Capital City: Mexico City

Official Language: None at Federal Level, Spanish (De Facto)

Recognized Languages: 68 Native Languages

Demonym: Mexican

Executive:

President; Enrique Peña Nieto
Secretariat of the Interior; Alfonso Navarrete Prida
Secretariat of Foreign Affairs; Luis Videgaray Caso
Secretariat of Finance and Public Credit; José Antonio González Anaya
Secretariat of National Defense; Salvador Cienfuegos Zepeda
Secretariat of Navy; Vidal Francisco Soberón Sanz
Secretariat of Economy; Ildefonso Guajardo Villarreal
Secretariat of Social Development; Luis Enrique Miranda
Attorney General; Raúl Cervantes Andrade
Secretariat of Civil Service; Arely Gómez González
Secretariat of Communications & Transportation; Gerardo Ruiz Esparza
Secretariat of Labor & Social Welfare; Roberto Rafael Campa Cifrián
Secretariat of Environment & Natural Resources; Rafael Pacchiano Alamán
Secretariat of Energy; Pedro Joaquín Coldwell
Secretariat of Agriculture; José Calzada Rovirosa
Secretariat of Public Education; Aurelio Nuño Mayer
Secretariat of Health; José Narro Robles
Secretariat of Tourism; Enrique de la Madrid Cordero
Secretariat of Agrarian, Land, and Urban Development; Rosario Robles Berlanga
Secretariat of Culture; Rafael Tovar y de Teresa

Legislative: Congress of the Union
Senate of the Republic: (Upper House)(128 Seats)
President of the Senate; Ernesto Cordero Arroyo
55 Seats to PRI
34 Seats to PAN
19 Seats to PT
7 Seats to PRD
6 Seats to PVEM
7 Seats to Independents(Non-Party)
Chamber of Deputies: (Lower House)(500 Seats)
President of the Chamber of Deputies; Jorge Carlos Ramírez Marín
203 Seats to PRI
108 Seats to PAN
52 Seats to PRD
50 Seats to MORENA
39 Seats to PVEM
20 Seats to MC
13 Seats to PANAL
10 Seats to PES
5 Seats to Independents(Non-Party)

Judicial: Supreme Court of Justice
Supreme Court of Justice of the Nation: (11 Ministers)
President of the Court; Luis María Aguilar Morales
Ministers; Luis María Aguilar Morales, Margarita Beatriz Luna, Fernando Franco González-Salas, Arturo Zaldívar Lelo de Larrea, Jorge Mario Pardo Rebolledo, Alfredo Gutiérrez Ortiz Mena, Alberto Pérez Dayán, Eduardo Medina-Mora Icaza, Javier Laynez Potisek, Norma Lucía Piña Hernández


Government:

The United Mexican States are a federation whose government is representative, democratic and republican based on a presidential system according to the 1917 Constitution. The constitution establishes three levels of government: the federal Union, the state governments and the municipal governments. According to the constitution, all constituent states of the federation must have a republican form of government composed of three branches: the executive, represented by a governor and an appointed cabinet, the legislative branch constituted by a unicameral congress and the judiciary, which will include a state Supreme Court of Justice. They also have their own civil and judicial codes.
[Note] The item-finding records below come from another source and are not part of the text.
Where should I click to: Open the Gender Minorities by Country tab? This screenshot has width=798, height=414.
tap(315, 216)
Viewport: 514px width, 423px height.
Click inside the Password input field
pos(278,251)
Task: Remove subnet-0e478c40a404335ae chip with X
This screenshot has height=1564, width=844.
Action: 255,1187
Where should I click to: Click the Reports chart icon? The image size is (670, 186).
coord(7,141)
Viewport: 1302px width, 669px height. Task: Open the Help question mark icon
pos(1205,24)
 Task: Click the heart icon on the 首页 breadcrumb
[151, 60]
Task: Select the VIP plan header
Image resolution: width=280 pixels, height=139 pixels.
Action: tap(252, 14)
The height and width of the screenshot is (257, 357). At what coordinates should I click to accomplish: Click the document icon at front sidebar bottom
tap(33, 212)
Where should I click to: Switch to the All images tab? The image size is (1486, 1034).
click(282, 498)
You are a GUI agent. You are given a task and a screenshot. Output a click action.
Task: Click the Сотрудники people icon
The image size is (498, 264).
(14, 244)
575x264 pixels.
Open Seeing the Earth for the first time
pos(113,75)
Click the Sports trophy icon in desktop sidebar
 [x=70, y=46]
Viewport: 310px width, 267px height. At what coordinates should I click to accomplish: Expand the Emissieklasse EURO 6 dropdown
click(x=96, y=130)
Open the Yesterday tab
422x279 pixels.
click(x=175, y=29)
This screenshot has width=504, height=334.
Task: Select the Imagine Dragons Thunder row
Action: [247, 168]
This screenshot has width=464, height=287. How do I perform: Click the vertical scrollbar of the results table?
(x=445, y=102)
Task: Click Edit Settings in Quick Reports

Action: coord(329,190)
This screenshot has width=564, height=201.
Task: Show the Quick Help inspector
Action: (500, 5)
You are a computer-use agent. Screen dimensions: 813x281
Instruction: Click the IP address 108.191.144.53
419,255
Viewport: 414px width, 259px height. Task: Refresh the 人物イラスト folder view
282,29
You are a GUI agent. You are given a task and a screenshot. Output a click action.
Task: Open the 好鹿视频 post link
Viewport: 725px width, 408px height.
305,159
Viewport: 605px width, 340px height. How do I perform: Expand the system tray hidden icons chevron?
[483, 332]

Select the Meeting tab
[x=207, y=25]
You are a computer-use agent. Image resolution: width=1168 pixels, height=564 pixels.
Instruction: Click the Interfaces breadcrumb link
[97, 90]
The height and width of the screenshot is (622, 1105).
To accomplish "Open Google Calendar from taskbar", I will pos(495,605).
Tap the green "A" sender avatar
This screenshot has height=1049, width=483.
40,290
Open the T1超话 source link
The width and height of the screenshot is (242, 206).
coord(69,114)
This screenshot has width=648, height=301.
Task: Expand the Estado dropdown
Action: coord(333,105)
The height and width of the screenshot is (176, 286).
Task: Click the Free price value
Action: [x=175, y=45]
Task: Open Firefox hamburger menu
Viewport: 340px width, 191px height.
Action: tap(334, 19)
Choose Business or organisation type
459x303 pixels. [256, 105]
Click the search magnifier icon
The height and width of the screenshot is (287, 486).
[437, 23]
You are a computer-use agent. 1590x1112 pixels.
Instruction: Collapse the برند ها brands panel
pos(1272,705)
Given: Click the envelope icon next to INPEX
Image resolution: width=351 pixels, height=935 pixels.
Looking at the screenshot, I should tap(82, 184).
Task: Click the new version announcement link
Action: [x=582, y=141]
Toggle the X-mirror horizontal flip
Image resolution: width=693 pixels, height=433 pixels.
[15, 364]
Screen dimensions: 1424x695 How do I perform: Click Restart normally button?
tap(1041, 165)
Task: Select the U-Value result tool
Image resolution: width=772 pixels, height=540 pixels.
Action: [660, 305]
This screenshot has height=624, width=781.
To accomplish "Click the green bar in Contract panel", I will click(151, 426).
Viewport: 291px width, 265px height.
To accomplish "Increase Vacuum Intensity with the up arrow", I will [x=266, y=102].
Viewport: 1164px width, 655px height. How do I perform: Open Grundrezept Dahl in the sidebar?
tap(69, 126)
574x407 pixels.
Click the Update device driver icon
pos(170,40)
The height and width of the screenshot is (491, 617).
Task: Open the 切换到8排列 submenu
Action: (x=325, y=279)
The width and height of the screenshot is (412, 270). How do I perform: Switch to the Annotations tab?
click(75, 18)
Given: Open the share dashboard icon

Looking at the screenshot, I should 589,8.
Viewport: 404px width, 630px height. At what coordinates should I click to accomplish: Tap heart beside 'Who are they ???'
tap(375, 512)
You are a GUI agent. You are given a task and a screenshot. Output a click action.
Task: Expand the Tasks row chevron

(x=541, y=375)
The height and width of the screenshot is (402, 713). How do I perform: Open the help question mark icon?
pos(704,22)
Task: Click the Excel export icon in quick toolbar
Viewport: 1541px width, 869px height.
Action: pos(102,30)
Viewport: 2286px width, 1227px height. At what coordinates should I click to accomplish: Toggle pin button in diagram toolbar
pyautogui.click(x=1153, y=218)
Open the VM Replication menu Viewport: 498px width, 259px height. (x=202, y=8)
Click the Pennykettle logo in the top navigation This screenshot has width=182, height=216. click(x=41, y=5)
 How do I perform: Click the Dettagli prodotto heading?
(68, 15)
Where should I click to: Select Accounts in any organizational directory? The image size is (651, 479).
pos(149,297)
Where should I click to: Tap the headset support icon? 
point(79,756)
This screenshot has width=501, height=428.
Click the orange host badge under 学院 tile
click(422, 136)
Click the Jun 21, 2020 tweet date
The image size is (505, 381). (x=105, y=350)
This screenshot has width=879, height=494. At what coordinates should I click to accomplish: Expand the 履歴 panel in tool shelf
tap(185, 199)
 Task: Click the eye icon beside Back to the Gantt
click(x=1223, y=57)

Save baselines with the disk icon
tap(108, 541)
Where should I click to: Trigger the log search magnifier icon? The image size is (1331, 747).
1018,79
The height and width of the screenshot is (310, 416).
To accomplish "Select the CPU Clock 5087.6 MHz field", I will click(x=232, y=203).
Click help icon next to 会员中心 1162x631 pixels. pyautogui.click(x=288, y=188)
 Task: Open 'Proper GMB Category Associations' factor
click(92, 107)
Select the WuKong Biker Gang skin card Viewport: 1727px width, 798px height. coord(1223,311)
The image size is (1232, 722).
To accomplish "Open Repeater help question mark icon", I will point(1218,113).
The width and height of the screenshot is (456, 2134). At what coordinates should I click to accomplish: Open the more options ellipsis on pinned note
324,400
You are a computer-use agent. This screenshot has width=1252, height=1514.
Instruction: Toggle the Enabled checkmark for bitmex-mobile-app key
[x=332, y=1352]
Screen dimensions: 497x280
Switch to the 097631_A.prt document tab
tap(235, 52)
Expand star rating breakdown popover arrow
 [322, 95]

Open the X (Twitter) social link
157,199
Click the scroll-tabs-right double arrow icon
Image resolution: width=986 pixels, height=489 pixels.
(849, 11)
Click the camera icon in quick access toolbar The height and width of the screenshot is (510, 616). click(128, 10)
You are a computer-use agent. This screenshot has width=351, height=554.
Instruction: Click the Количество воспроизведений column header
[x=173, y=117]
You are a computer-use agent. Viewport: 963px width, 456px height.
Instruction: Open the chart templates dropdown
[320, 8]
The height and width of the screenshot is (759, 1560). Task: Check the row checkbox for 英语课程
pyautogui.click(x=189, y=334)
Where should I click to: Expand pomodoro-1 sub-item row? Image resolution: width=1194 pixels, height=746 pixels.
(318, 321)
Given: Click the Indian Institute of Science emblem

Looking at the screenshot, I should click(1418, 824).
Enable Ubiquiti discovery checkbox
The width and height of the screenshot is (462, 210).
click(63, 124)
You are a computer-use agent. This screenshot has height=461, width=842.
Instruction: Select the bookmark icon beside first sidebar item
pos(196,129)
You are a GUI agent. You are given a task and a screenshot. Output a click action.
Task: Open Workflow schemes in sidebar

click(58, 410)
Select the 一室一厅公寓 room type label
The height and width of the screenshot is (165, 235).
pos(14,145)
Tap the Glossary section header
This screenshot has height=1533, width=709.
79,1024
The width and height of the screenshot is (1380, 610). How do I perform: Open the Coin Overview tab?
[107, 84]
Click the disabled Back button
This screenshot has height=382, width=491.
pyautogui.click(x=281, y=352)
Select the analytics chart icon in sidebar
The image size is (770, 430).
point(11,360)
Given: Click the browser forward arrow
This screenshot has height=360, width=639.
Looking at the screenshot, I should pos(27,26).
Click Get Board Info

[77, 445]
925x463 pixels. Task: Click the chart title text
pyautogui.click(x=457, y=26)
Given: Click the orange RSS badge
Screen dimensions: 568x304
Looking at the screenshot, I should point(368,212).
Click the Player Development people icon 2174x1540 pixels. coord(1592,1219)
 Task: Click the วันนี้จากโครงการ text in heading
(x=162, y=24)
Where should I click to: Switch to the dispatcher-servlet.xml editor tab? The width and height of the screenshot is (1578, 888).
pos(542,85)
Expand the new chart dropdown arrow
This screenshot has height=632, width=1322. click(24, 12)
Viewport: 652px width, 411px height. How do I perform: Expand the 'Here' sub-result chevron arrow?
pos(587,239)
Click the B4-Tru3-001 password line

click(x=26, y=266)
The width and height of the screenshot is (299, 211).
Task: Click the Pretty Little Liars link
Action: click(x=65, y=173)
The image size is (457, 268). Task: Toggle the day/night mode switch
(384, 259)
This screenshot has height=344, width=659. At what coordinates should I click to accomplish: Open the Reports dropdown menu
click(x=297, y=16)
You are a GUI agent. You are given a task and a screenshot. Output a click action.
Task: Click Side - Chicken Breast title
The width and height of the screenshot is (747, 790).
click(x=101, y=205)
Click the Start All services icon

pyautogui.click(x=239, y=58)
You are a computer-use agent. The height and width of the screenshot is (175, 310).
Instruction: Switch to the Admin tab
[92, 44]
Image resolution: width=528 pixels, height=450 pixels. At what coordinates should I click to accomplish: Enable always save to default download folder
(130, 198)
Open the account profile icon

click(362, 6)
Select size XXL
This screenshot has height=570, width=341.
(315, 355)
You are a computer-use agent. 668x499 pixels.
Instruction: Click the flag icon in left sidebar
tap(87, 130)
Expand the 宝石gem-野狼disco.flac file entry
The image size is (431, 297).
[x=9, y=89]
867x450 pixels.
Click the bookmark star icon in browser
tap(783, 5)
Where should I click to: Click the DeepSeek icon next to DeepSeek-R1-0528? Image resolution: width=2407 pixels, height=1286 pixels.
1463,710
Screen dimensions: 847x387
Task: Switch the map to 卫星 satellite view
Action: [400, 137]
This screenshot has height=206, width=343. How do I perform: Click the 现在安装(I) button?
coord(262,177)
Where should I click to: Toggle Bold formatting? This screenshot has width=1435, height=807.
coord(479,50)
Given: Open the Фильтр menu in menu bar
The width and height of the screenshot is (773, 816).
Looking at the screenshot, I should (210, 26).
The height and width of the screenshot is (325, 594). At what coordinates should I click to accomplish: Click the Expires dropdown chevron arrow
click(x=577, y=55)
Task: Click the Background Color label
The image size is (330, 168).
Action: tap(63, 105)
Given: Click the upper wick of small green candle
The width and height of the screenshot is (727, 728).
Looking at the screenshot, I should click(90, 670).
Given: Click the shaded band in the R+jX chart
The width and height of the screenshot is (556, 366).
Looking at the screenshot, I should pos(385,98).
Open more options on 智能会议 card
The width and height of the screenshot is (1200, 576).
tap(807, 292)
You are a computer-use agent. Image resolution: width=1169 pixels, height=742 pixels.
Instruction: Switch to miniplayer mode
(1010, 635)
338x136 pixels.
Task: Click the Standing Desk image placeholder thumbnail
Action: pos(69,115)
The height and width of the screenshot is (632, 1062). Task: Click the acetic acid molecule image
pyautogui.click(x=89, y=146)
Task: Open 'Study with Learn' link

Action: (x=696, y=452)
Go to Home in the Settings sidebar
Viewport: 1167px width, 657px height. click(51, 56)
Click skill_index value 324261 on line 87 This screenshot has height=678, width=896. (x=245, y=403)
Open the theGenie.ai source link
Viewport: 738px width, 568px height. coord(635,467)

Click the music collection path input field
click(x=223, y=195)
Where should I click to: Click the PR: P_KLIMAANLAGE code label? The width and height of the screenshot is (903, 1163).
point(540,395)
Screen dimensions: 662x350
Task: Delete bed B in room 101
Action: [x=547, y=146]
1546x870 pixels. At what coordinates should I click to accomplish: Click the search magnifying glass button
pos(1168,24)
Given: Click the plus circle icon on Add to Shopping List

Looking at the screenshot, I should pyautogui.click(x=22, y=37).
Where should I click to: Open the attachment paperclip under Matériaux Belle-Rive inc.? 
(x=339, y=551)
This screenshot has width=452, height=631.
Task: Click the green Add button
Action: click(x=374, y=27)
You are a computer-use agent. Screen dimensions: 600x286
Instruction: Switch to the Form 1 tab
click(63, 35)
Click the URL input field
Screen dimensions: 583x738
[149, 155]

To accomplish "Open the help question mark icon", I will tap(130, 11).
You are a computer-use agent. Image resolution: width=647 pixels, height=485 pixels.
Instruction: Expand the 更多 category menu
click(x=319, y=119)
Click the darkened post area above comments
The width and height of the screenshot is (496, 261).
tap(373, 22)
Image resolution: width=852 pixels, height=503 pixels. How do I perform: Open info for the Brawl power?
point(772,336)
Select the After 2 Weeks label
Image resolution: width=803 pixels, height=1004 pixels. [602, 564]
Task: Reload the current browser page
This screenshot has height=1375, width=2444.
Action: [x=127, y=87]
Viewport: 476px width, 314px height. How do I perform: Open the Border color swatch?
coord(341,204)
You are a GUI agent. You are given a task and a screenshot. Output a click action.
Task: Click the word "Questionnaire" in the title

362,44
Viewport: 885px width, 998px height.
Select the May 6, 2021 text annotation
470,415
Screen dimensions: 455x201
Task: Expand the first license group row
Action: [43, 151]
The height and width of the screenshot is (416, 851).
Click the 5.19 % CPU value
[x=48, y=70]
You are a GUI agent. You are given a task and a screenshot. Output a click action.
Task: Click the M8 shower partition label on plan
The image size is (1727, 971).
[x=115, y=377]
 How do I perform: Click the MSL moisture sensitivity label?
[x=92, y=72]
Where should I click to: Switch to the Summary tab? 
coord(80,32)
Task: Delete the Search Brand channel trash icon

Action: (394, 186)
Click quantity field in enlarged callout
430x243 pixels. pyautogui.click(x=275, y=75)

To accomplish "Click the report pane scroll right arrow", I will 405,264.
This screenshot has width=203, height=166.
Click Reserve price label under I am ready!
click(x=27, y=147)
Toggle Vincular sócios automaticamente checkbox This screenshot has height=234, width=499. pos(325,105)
The federal legislature is the bicameral Congress of the Union, composed of the Senate of the Republic and the Chamber of Deputies. The Congress makes federal law, declares war, imposes taxes, approves the national budget and international treaties, and ratifies diplomatic appointments.

The federal Congress, as well as the state legislatures, are elected by a system of parallel voting that includes plurality and proportional representation. The Chamber of Deputies has 500 deputies. Of these, 300 are elected by plurality vote in single-member districts (the federal electoral districts) and 200 are elected by proportional representation with closed party lists for which the country is divided into five electoral constituencies. The Senate is made up of 128 senators. Of these, 64 senators (two for each state and two for Mexico City) are elected by plurality vote in pairs; 32 senators are the first minority or first-runner up (one for each state and one for Mexico City), and 32 are elected by proportional representation from national closed party lists.

The executive is the President of the United Mexican States, who is the head of state and government, as well as the commander-in-chief of the Mexican military forces. The President also appoints the Cabinet and other officers. The President is responsible for executing and enforcing the law, and has the power to veto bills.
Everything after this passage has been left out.